Understand that two events A and B are independent if the probability of A and B occurring together is the product of their probabilities, and use this characterization to determine if they are independent.

CC.HSS.CP.A.3

Understand the conditional probability of A given B as P(A and B)/P(B), and interpret independence of A and B as saying that the conditional probability of A given B is the same as the probability of A, and the conditional probability of B given A is the same as the probability of B.

CC.HSS.CP.A.5

Recognize and explain the concepts of conditional probability and independence in everyday language and everyday situations.

CC.HSS.CP.B.7

Apply the Addition Rule, P(A or B) = P(A) + P(B) - P(A and B), and interpret the answer in terms of the model.

CC.HSS.CP.B.9

Use permutations and combinations to compute probabilities of compound events and solve problems.

CC.HSS.MD.A.1

Define a random variable for a quantity of interest by assigning a numerical value to each event in a sample space; graph the corresponding probability distribution using the same graphical displays as for data distributions.

CC.HSS.MD.A.2

Calculate the expected value of a random variable; interpret it as the mean of the probability distribution.

CC.HSS.MD.A.3

Develop a probability distribution for a random variable defined for a sample space in which theoretical probabilities can be calculated; find the expected value.

CC.HSS.MD.B.7

Analyze decisions and strategies using probability concepts (e.g., product testing, medical testing, pulling a hockey goalie at the end of a game).

High School Statistics in New Jersey

New Jersey high school Statistics covers a wide range of topics aligned to the NJ Student Learning Standards for Math. Students learn to analyze data, understand probability, make inferences from samples, and work with random variables. These skills are essential for college readiness and are tested in courses like AP Statistics and the SAT.

Data Analysis and Distributions

Students begin by representing data using dot plots, histograms, and box plots. They compare data sets using measures of center (mean and median) and spread (interquartile range and standard deviation). Outliers and their effects on distributions are examined, and students learn to fit data to a normal distribution and estimate population percentages using the normal curve.

  • Dot plots, histograms, and box plots
  • Mean, median, IQR, and standard deviation
  • Normal distribution and population estimates
  • Two-way frequency tables and relative frequencies

Linear Regression and Correlation

Students represent two-variable data on scatter plots, compute correlation coefficients using technology, and interpret the strength of a linear relationship. A key concept at this level is understanding the difference between correlation and causation — an important critical thinking skill for evaluating real-world data claims.
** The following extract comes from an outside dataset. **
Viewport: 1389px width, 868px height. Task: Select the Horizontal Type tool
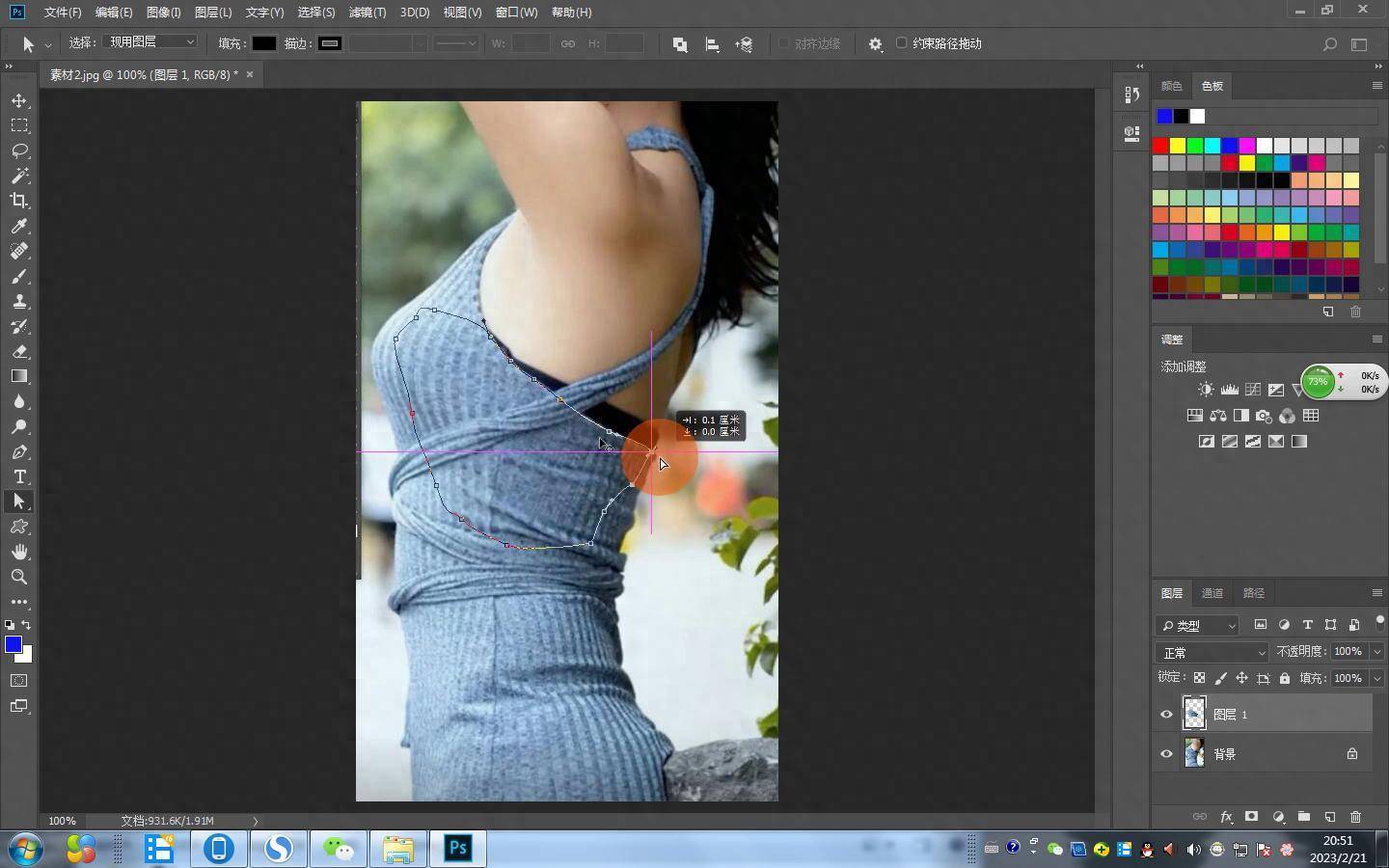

Statistical Inference and Sampling

Statistics as a process for making inferences is a central theme. Students learn to distinguish between sample surveys, experiments, and observational studies. They use simulation to estimate margins of error, compare two treatments from randomized experiments, and evaluate reports based on data. Randomization and its role in valid inference is emphasized throughout.

  • Sample surveys vs. experiments vs. observational studies
  • Margin of error through simulation
  • Comparing two treatments with randomized experiments
  • Evaluating data-based reports

Probability

Students develop a thorough understanding of probability, including independent events, conditional probability, and the rules that govern them. The Addition Rule and Multiplication Rule are applied in context, and students use permutations and combinations to compute probabilities of compound events.

  • Independent events and conditional probability
  • Two-way tables as sample spaces
  • Addition Rule: P(A or B) = P(A) + P(B) − P(A and B)
  • Multiplication Rule: P(A and B) = P(A)P(B|A)
  • Permutations and combinations

Random Variables and Expected Value

Students define random variables, graph probability distributions, and calculate expected values. They develop probability distributions using both theoretical probabilities and empirical data. Expected value is applied to real-world decision-making — from product testing to medical decisions — giving students practical tools for analyzing risk and fairness.